**EXERCISE REQUIREMENTS:**
Nothing left out, nothing added: return the full set of records.

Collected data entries
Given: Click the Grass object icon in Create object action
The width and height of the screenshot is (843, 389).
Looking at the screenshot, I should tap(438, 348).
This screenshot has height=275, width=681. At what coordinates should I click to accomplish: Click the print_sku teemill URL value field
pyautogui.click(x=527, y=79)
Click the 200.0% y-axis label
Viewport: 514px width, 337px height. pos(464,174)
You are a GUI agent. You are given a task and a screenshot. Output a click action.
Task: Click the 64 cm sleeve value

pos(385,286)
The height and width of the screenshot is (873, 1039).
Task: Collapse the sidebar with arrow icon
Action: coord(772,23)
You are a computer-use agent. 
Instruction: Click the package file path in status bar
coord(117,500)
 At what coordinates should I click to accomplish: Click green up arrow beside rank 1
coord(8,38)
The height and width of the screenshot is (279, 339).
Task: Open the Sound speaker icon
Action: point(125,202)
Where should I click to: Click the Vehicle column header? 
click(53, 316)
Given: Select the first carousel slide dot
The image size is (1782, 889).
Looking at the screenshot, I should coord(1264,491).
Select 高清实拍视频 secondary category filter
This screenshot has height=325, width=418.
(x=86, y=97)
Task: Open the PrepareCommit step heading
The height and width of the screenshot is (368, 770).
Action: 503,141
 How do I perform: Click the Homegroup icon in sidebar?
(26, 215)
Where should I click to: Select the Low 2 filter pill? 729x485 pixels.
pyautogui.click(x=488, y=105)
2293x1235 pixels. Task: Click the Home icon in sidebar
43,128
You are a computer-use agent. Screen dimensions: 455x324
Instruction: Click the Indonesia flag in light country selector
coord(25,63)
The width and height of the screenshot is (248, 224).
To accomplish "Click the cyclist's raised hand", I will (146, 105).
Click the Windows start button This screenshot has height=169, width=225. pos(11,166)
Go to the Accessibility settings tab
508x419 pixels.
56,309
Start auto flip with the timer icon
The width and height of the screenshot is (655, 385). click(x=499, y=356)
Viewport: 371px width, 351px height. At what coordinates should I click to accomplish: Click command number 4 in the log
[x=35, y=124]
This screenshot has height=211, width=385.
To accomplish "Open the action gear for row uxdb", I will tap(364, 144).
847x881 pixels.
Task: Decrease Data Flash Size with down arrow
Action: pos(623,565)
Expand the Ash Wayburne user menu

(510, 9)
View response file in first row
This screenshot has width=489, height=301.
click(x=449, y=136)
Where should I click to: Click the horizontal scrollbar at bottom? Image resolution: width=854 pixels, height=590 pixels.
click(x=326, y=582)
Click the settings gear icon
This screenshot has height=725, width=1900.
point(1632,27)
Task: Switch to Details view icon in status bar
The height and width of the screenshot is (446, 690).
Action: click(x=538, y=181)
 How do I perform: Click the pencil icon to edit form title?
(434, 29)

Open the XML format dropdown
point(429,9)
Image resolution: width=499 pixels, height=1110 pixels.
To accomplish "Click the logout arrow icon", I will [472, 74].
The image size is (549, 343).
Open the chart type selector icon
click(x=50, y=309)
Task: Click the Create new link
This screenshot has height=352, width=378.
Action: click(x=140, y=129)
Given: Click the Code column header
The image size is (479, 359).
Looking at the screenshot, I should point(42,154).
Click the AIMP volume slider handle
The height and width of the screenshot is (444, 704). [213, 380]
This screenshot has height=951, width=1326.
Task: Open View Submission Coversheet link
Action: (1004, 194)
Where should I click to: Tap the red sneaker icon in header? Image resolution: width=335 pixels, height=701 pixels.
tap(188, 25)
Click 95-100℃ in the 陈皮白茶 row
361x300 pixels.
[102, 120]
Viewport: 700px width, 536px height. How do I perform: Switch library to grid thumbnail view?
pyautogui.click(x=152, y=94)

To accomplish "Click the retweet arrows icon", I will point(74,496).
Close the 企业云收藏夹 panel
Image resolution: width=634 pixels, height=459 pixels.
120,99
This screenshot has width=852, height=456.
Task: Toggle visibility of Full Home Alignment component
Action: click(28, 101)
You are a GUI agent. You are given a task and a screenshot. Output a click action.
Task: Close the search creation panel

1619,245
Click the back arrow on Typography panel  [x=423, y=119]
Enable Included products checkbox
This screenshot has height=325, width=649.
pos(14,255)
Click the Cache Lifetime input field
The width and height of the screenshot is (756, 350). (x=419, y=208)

**OUTPUT:**
Given: Click the Grass object icon in Create object action
The width and height of the screenshot is (843, 389).
Looking at the screenshot, I should tap(438, 348).
This screenshot has height=275, width=681. At what coordinates should I click to accomplish: Click the print_sku teemill URL value field
pyautogui.click(x=527, y=79)
Click the 200.0% y-axis label
Viewport: 514px width, 337px height. pos(464,174)
You are a GUI agent. You are given a task and a screenshot. Output a click action.
Task: Click the 64 cm sleeve value

pos(385,286)
The height and width of the screenshot is (873, 1039).
Task: Collapse the sidebar with arrow icon
Action: coord(772,23)
You are a computer-use agent. 
Instruction: Click the package file path in status bar
coord(117,500)
 At what coordinates should I click to accomplish: Click green up arrow beside rank 1
coord(8,38)
The height and width of the screenshot is (279, 339).
Task: Open the Sound speaker icon
Action: point(125,202)
Where should I click to: Click the Vehicle column header? 
click(53, 316)
Given: Select the first carousel slide dot
The image size is (1782, 889).
Looking at the screenshot, I should coord(1264,491).
Select 高清实拍视频 secondary category filter
This screenshot has height=325, width=418.
(x=86, y=97)
Task: Open the PrepareCommit step heading
The height and width of the screenshot is (368, 770).
Action: 503,141
 How do I perform: Click the Homegroup icon in sidebar?
(26, 215)
Where should I click to: Select the Low 2 filter pill? 729x485 pixels.
pyautogui.click(x=488, y=105)
2293x1235 pixels. Task: Click the Home icon in sidebar
43,128
You are a computer-use agent. Screen dimensions: 455x324
Instruction: Click the Indonesia flag in light country selector
coord(25,63)
The width and height of the screenshot is (248, 224).
To accomplish "Click the cyclist's raised hand", I will (146, 105).
Click the Windows start button This screenshot has height=169, width=225. pos(11,166)
Go to the Accessibility settings tab
508x419 pixels.
56,309
Start auto flip with the timer icon
The width and height of the screenshot is (655, 385). click(x=499, y=356)
Viewport: 371px width, 351px height. At what coordinates should I click to accomplish: Click command number 4 in the log
[x=35, y=124]
This screenshot has height=211, width=385.
To accomplish "Open the action gear for row uxdb", I will tap(364, 144).
847x881 pixels.
Task: Decrease Data Flash Size with down arrow
Action: pos(623,565)
Expand the Ash Wayburne user menu

(510, 9)
View response file in first row
This screenshot has width=489, height=301.
click(x=449, y=136)
Where should I click to: Click the horizontal scrollbar at bottom? Image resolution: width=854 pixels, height=590 pixels.
click(x=326, y=582)
Click the settings gear icon
This screenshot has height=725, width=1900.
point(1632,27)
Task: Switch to Details view icon in status bar
The height and width of the screenshot is (446, 690).
Action: click(x=538, y=181)
 How do I perform: Click the pencil icon to edit form title?
(434, 29)

Open the XML format dropdown
point(429,9)
Image resolution: width=499 pixels, height=1110 pixels.
To accomplish "Click the logout arrow icon", I will [472, 74].
The image size is (549, 343).
Open the chart type selector icon
click(x=50, y=309)
Task: Click the Create new link
This screenshot has height=352, width=378.
Action: click(x=140, y=129)
Given: Click the Code column header
The image size is (479, 359).
Looking at the screenshot, I should point(42,154).
Click the AIMP volume slider handle
The height and width of the screenshot is (444, 704). [213, 380]
This screenshot has height=951, width=1326.
Task: Open View Submission Coversheet link
Action: (1004, 194)
Where should I click to: Tap the red sneaker icon in header? Image resolution: width=335 pixels, height=701 pixels.
tap(188, 25)
Click 95-100℃ in the 陈皮白茶 row
361x300 pixels.
[102, 120]
Viewport: 700px width, 536px height. How do I perform: Switch library to grid thumbnail view?
pyautogui.click(x=152, y=94)

To accomplish "Click the retweet arrows icon", I will point(74,496).
Close the 企业云收藏夹 panel
Image resolution: width=634 pixels, height=459 pixels.
120,99
This screenshot has width=852, height=456.
Task: Toggle visibility of Full Home Alignment component
Action: click(28, 101)
You are a GUI agent. You are given a task and a screenshot. Output a click action.
Task: Close the search creation panel

1619,245
Click the back arrow on Typography panel  [x=423, y=119]
Enable Included products checkbox
This screenshot has height=325, width=649.
pos(14,255)
Click the Cache Lifetime input field
The width and height of the screenshot is (756, 350). (x=419, y=208)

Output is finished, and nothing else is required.